Smith: A great point often missed is “you have a right to speak, but you can you face consequences for it?”
The spirit of the Constitution indicates we should be more open to debate. That is, we need to relearn the art of disagreeing.
Using John Stuart Mill, the famous free speech theorist in the 19th century, as an example, Smith regards a bigger threat to free speech is private shunning and so to .
“We need to fight against that impulse that, again, the spirit of free speech should cross over into our private activities.”
Today, it’s too easy for people to call those they disagree with Nazis. People today must relearn that this is complete lack of perspective that is damaging to discourse and the spirit of the 1st Amendment. We must get back to this idea of recognizing that you’ll be offended from time to time. People will say things that you won’t like.
- Speech is not violence.
- Speech does not make you unsafe.
- Not everyone will agree with you. 75 million Americans who voted for Donald Trump are not fascists that you should be trying to cancel.

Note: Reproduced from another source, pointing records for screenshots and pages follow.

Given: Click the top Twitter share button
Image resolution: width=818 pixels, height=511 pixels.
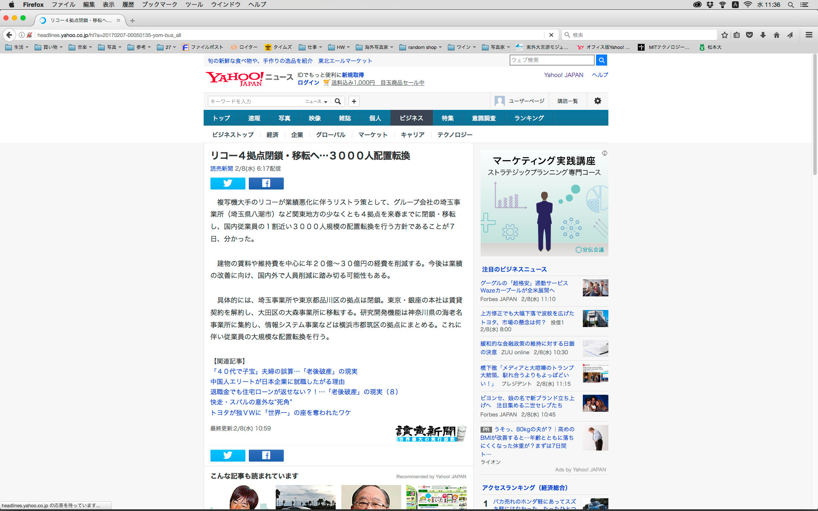Looking at the screenshot, I should [x=228, y=184].
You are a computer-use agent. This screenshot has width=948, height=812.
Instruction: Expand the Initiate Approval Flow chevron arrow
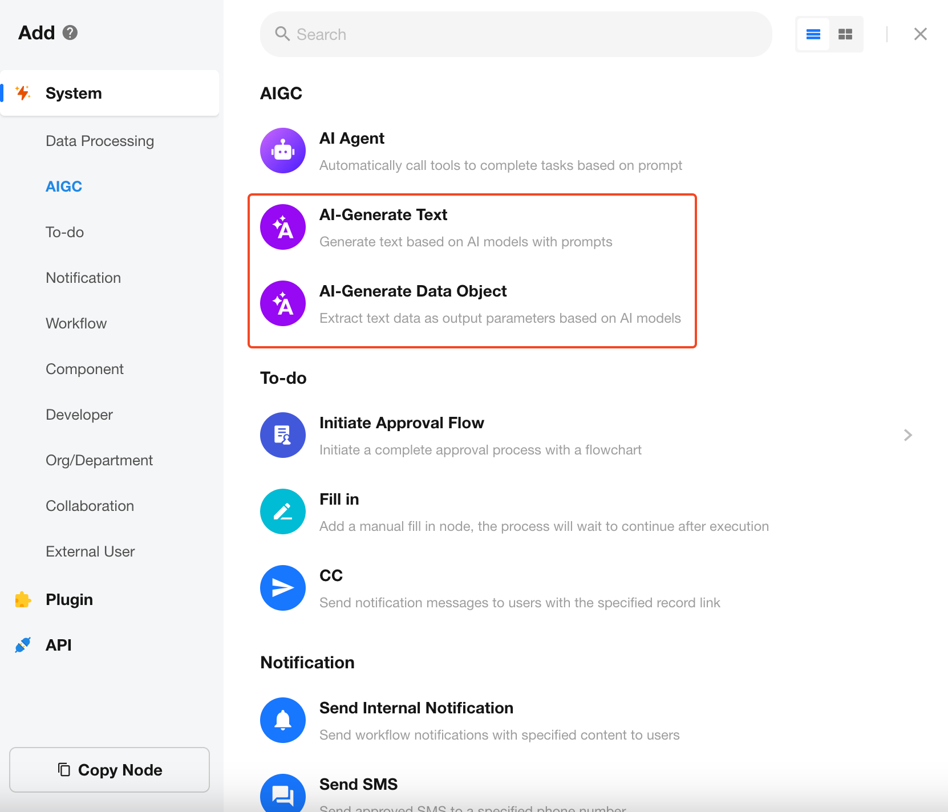coord(908,435)
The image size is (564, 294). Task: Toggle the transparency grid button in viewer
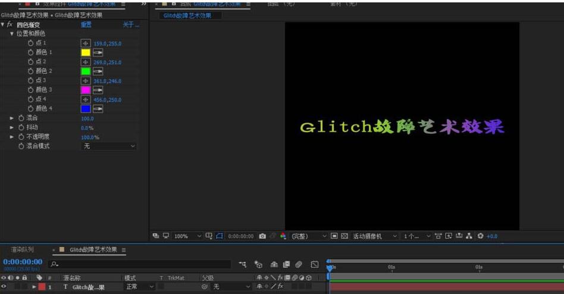344,236
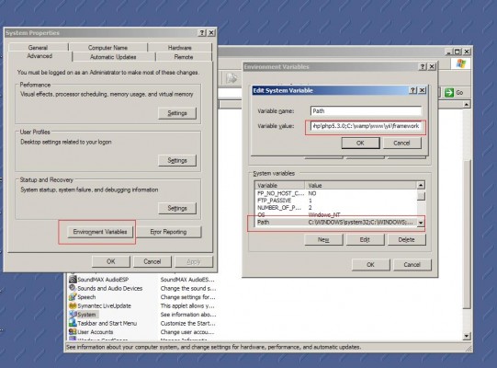Click the down arrow of system variables list
This screenshot has width=497, height=368.
pos(421,223)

The Nation’s Top Law Enforcer
With regards to Attorney General Pam Bondi in the wake of Kirk’s murder, Bondi talked about the “disgusting anti-Semitism that was present on campuses that Kirk was trying to combat. “There’s free speech and then there’s hate speech,” Bondi added, “We will absolutely target you, go after you, if you are targeting anyone with hate speech.”
Strassel brings up two important points to Brad Smith:
- It’s long been the left that for decades has been trying to create and define a category of speech called hate speech and those who care about free speech have pushed back against that.
- While we do have some exceptions to free speech protections, things like that aren’t necessarily protected. Hate speech is not one of them.
Smith concurs with KS that there is no legal category called hate speech that is outside of the 1st Amendment, and there’s no general rule that whatever you think is hate speech is outside of the 1st Amendment. Smith notes how “eye-popping “it was to hear the AG of the United States make that statement.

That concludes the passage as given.